McShane Lisa M, Shih Joanna H, Michalowska Aleksandra M
Biometric Research Branch, National Cancer Institute, Bethesda, Maryland 20892, USA.
J Mammary Gland Biol Neoplasia. 2003 Jul;8(3):359-74. doi: 10.1023/b:jomg.0000010035.57912.5a.
Appropriate statistical design and analysis of gene expression microarray studies is critical in order to draw valid and useful conclusions from expression profiling studies of animal models. In this paper, several aspects of study design are discussed, including the number of animals that need to be studied to ensure sufficiently powered studies, usefulness of replication and pooling, and allocation of samples to arrays. Data preprocessing methods for both cDNA dual-label spotted arrays and Affymetrix-style oligonucleotide arrays are reviewed. High-level analysis strategies are briefly discussed for each of the types of study aims, namely class comparison, class discovery, and class prediction. For class comparison, methods are discussed for identifying genes differentially expressed between classes while guarding against unacceptably high numbers of false positive findings. Various clustering methods are discussed for class discovery aims. Class prediction methods are briefly reviewed, and reference is made to the importance of proper validation of predictors.

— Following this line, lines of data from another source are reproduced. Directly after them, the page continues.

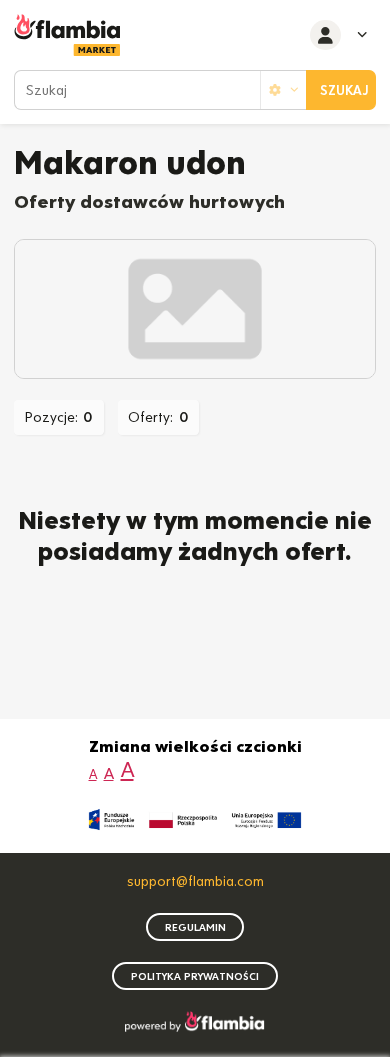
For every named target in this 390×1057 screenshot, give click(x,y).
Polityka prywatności (195, 976)
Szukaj (344, 90)
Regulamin (195, 927)
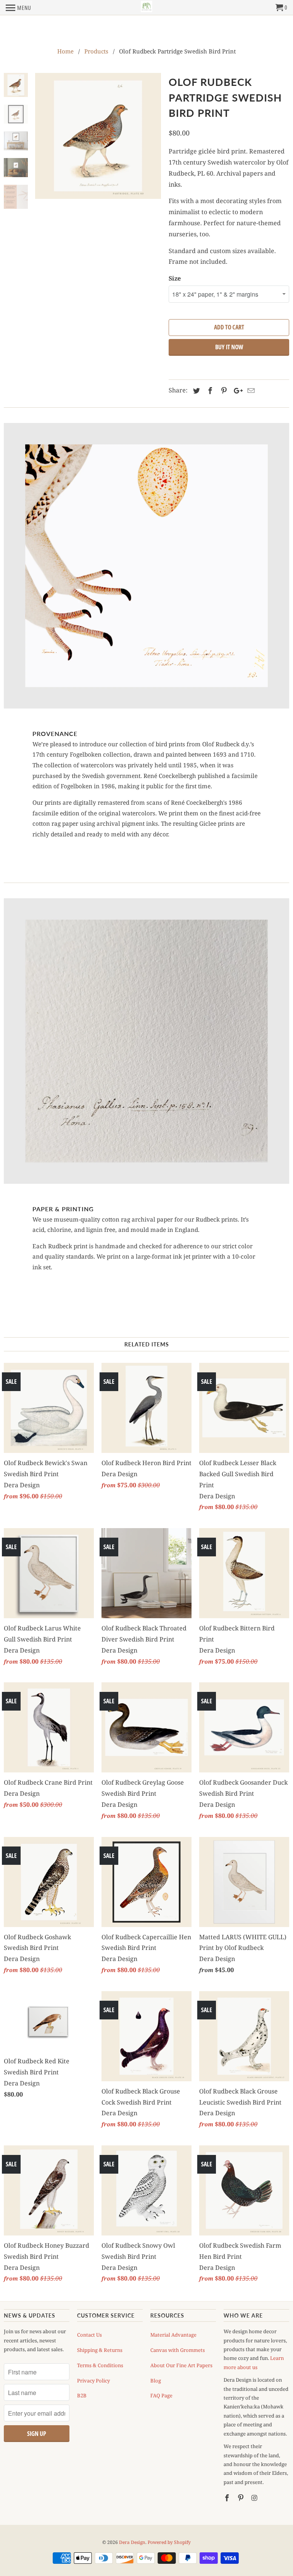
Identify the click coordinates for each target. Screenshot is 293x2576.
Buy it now (229, 347)
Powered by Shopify (169, 2542)
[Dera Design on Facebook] (228, 2497)
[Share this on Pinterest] (223, 390)
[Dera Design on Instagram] (255, 2497)
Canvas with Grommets (177, 2350)
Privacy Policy (93, 2380)
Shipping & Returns (99, 2350)
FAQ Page (161, 2395)
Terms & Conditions (100, 2365)
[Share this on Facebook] (209, 390)
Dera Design (132, 2542)
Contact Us (89, 2334)
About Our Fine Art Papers (181, 2365)
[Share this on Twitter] (195, 390)
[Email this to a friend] (250, 390)
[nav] (18, 7)
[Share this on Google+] (236, 390)
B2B (82, 2395)
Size (175, 278)
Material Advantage (173, 2334)
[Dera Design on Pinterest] (241, 2497)
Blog (155, 2380)
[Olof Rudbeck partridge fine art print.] (98, 136)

为了从动物模型的基因表达谱研究中得出有效且有用的结论,基因表达微阵列研究的适当统计设计和分析至关重要。本文讨论了研究设计的几个方面,包括为确保有足够效力的研究而需要研究的动物数量、重复和合并的有用性以及样本在阵列上的分配。综述了cDNA双标记点阵阵列和Affymetrix式寡核苷酸阵列的数据预处理方法。针对每种研究目的类型,即类别比较、类别发现和类别预测,简要讨论了高级分析策略。对于类别比较,讨论了在防止出现不可接受的大量假阳性结果的同时识别不同类别之间差异表达基因的方法。针对类别发现目的讨论了各种聚类方法。简要回顾了类别预测方法,并提及了对预测器进行适当验证的重要性。